Clarification to LRA Section A.2.1.10. Diesel Fuel Monitoring For completeness, to reflect that diesel fuel oil monitoring is performed per American Society for Testing and Materials (ASTM) Standards specified in the CNP Technical Specifications, LRA Section A.2.1.10 is revised to clarify that:
"The program monitors fuel oil quality and the contaminant concentrations in the fuel oil using ASTM Standards specified in the technical specifications."
(NOTE: The text added for clarification is in italics.)
Clarification to LRA Section A.2.1.15. Flow-Accelerated Corrosion Program. and LRA Section B.1.12. Flow-Accelerated Corrosion For consistency with the listing for component type "Main steam nozzles" in LRA Table 3.1.2-5, LRA Sections A.2.1.15 and B.1.12 are revised to clarify that:
"The Flow-Accelerated Corrosion (FAC) Program assures that the structural integrity of carbon steel pipes containing high-energy fluids and the low alloy steel steam generator main steam nozzles are maintained."
(NOTE: The text added for clarification is in italics.)
Clarification to LRA Section A.2.1.30. Reactor Vessel Internals Plates. Forgings. Welds, and Bolting Program and LRA Section B.1.27. Reactor Vessel Internals Plates. Forgings. Welds, and Bolting LRA Table 3.1.1, Item 3.1.142, Page 3.1-33, credits the Reactor Vessel Internals Plates, Forgings, Welds, and Bolting Program for managing loss of pre-load of the reactor vessel internals. The component type "Holddown spring" listed in LRA Table 3.1.2-2, Page 3.1-57, shows loss of preload is managed by this program. This new aging management program will supplement the reactor vessel internals inspections required by the American Society of Mechanical Engineers (ASME)Section XI Inservice Inspection Program to assure the aging effects will not result in loss of the intended functions of the reactor vessel internals during the period of extended operation. The program will utilize acceptable inspection methods for bolted
A Attachment to AEP:NRC:4034-02 Page 4 joints, including those necessary to demonstrate that loss of closure integrity due to stress relaxation (i.e., loss of pre-load) is addressed.
For consistency with the tables above, the program descriptions in LRA Sections A.2.1.30 and B.1.27 are revised to clarify that:
'The program will manage the following aging effects...
- Loss of bolted closure integrity due to stress relaxation (loss of preload)"
(NOTE: The text added for clarification is in italics.)

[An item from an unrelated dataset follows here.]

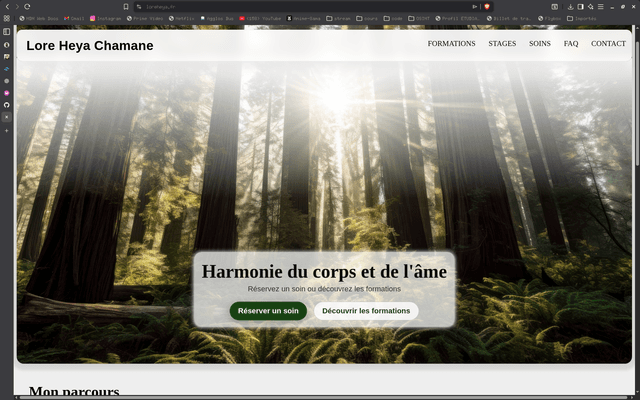Expand the cours bookmarks folder

[x=368, y=18]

Clarification to LRA Section B. 1.28. Reactor Vessel Internals CASS The following statements in LRA Section B.1.28, Program Description, were intended to show how the Reactor Vessel Internal CASS Program will be consistent with NUREG-1801,Section XI.M13, Thermal Aging and Neutron Irradiation Embrittlement of CASS, with respect to disposition of cracks.
The last sentence in the second paragraph states that "The program will detect and manage cracking, reduction of fracture toughness, and dimensional changes." Management of cracking includes evaluation and disposition of identified cracks.

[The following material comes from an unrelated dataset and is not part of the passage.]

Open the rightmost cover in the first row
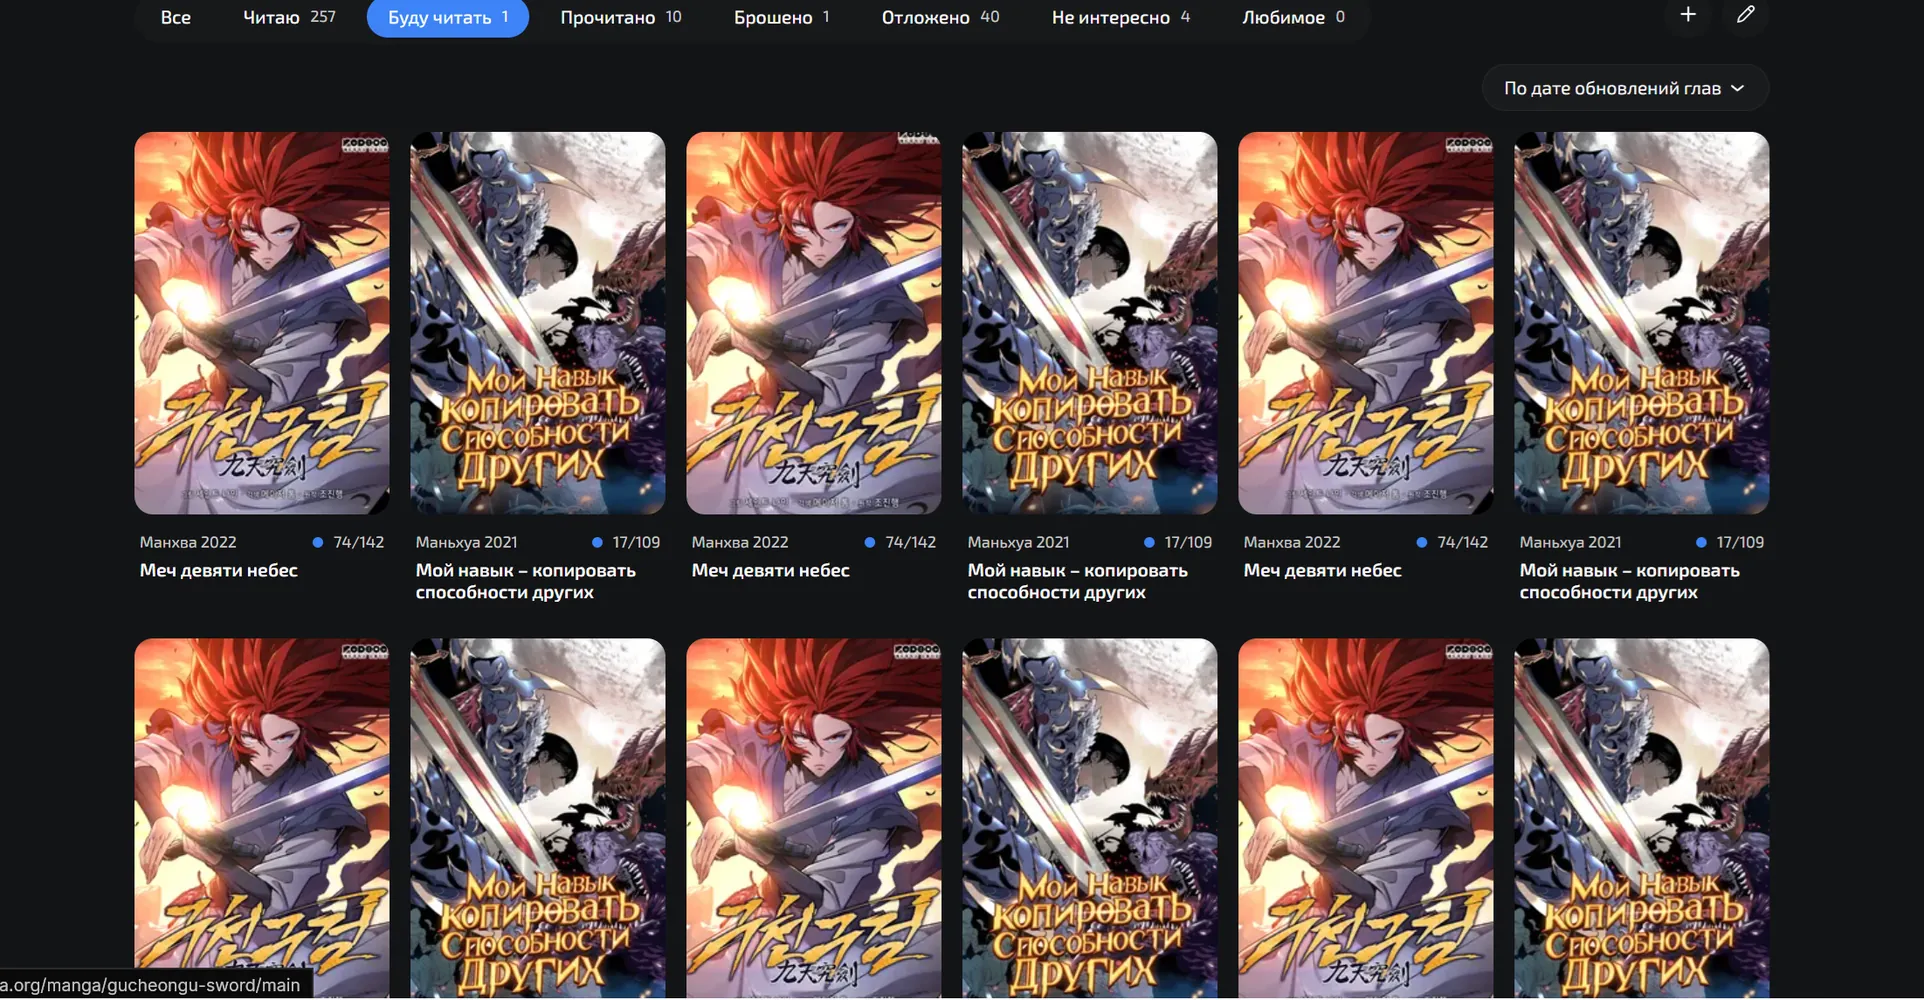 [x=1642, y=323]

The third paragraph discusses monitoring propagation of existing flaws since reduction of fracture toughness affects flaw growth versus flaw detection.
Clarification to LRA Section B.1.34. Structures Monitoring - Divider Barrier Seal Inspection Clarification is provided to address the method used to monitor a change in material properties of the elastomeric pressure seals through visual examinations.
The phrase "change in material properties" was intended to convey a visual inspection to ensure the absence of apparent deterioration (i.e., cracks or defects in the sealing surfaces) as discussed in the implementing procedures. Changes in other material properties are not monitored or inspected.